One of the greatest stories told in the last century is J.R.R. Tolkien’s The Lord of the Rings. Whether you read the books or watched the movies, Tolkien, like a poet, weaves an incredible world and invites us into it. It is a world of wizards and hobbits, magnificent eagles and terrifying orcs. The world he creates is of course not real. Nothing in those books ever happened or is going to happen. And yet the reason this story has been so transcendent is because it is full of timeless truths. Like the power of friendship to overcome evil. Like the sacrifice that doing the right thing requires of you. Like the buoyancy of hope in the midst of dark times.
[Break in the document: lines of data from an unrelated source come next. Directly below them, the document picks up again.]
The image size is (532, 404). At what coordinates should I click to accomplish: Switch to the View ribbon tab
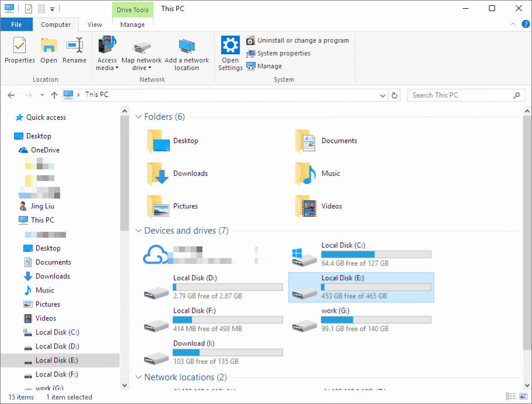[x=95, y=25]
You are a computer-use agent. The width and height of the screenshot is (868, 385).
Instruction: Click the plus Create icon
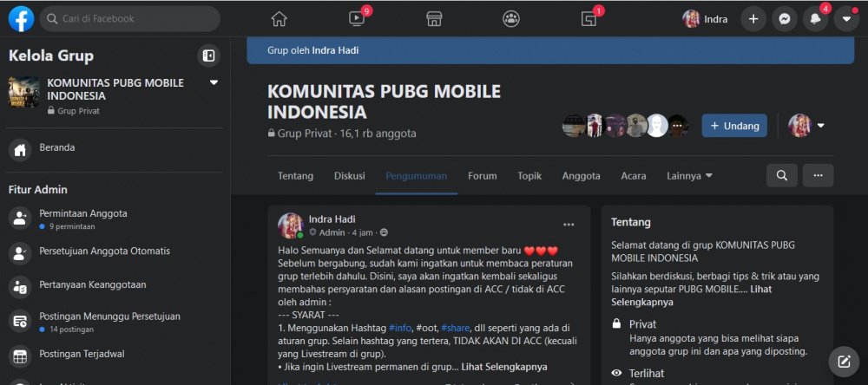pos(753,19)
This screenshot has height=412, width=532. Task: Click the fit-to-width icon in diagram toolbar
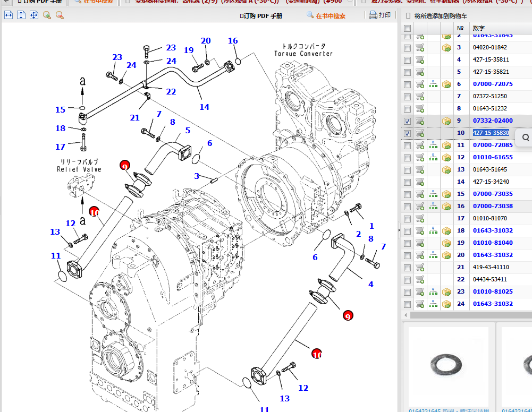[8, 15]
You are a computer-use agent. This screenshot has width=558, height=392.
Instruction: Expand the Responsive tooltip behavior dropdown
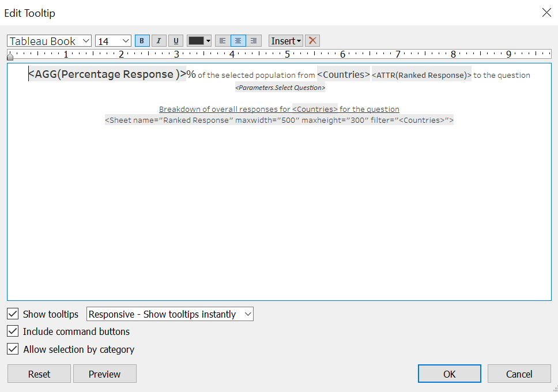[x=169, y=314]
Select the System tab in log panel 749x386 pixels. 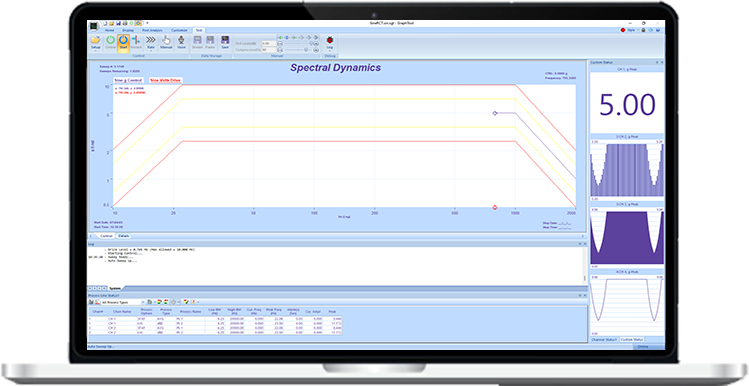click(115, 288)
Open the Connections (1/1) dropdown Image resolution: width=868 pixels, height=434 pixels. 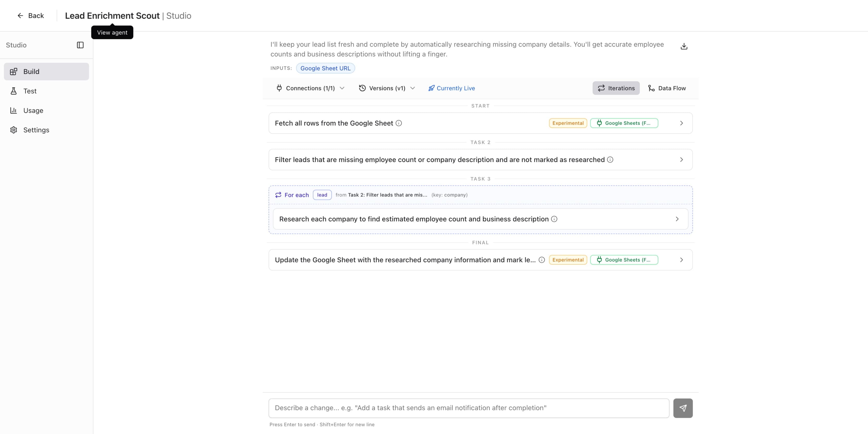310,88
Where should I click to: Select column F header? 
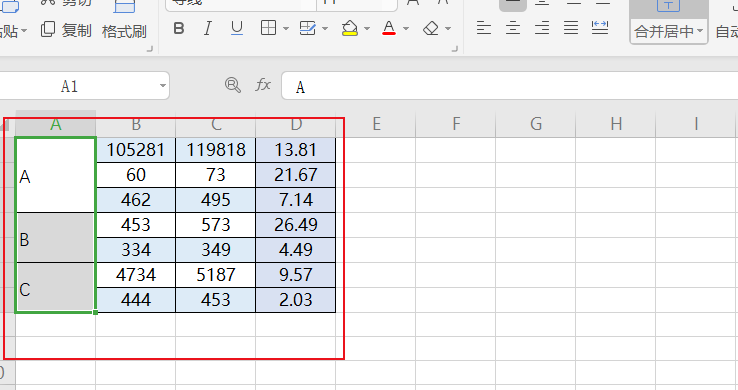(456, 124)
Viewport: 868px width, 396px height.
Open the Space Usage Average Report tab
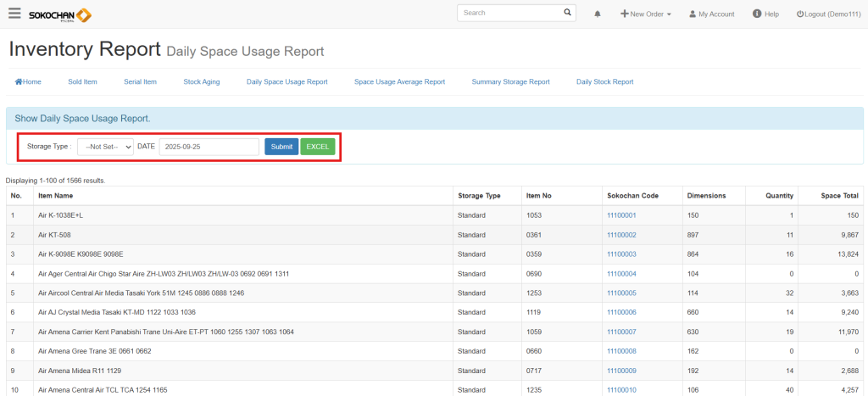(399, 82)
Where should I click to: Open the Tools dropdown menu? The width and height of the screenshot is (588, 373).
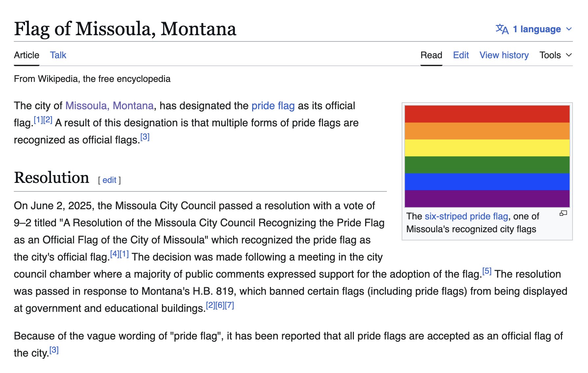coord(555,55)
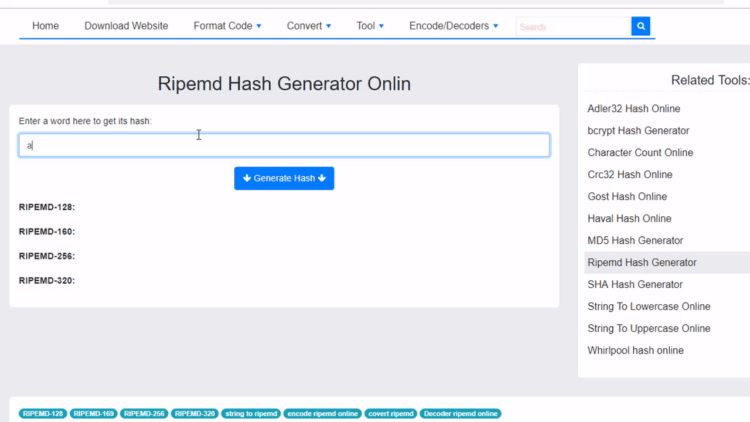Open the Tool dropdown menu
The image size is (750, 422).
click(x=370, y=26)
Lord of the Rings is of course not real. And yet it is true. And each time we allow our imagination to pull us back into that world, we find that we are becoming participants in those timeless truths.
The book of Revelation was written, I believe, to do just that. To invite us into its world, to stoke our imaginations, to pull us in as participants to experience the horror and the hope, the grief and the victory, the suffering and the love.
Because when we allow our imaginations to draw us into new spaces, we might find that our reality—which is so often summed up by logic, numbers and cold-hard facts—could use a little more imagination.
Imagination is not a child’s game. It is a gift from God that allows us to see through the everyday humdrum existence of our lives. It allows us to pull back the curtain to reveal a reality that is vibrant with life, gushing with hope and effervescent with love. This reality behind the curtain is what Jesus called the kingdom of God. It’s not a reality we often see; the familiarity of our everyday living dulls us to it. But imagination, the way John invites us to use it, opens our eyes to a reality that is teeming with future possibilities. Imagination pulls back the curtain of our humdrum everyday lives to reveal something more than what we thought was there.
With a little more imagination, our eyes are opened to see that yardwork is an act of creation care; with imagination, our eyes allow us to see physical exercise not as a means of having a good-looking body, but as a means of using what God gave us. Imagination helps us see daily chores as a way to love our spouse; to see the endless ways our money can be used to care for somebody else. Imagination helps us to work through our grief and pain, as we imagine with hope what a life can look like that incorporates and redeems our losses.
Imagination helps us see that the fullness of our life is not determined by how much money we have in the bank, but by our ability to hope and dream and love and laugh. Imagination reminds us that the future of our world is not predetermined by politicians nor supreme courts nor any powers that be, but that our future is held in earnest by God, who invites us to join him in the work of bringing God’s kingdom here, now.
John invites us, much like Jesus did, to become like one of these little children, to read and live and think and love with a little more imagination for what the future holds. Because every time you live in hopeful anticipation of God’s kingdom, you’re taking part in that future dream now. Amen and may it be so.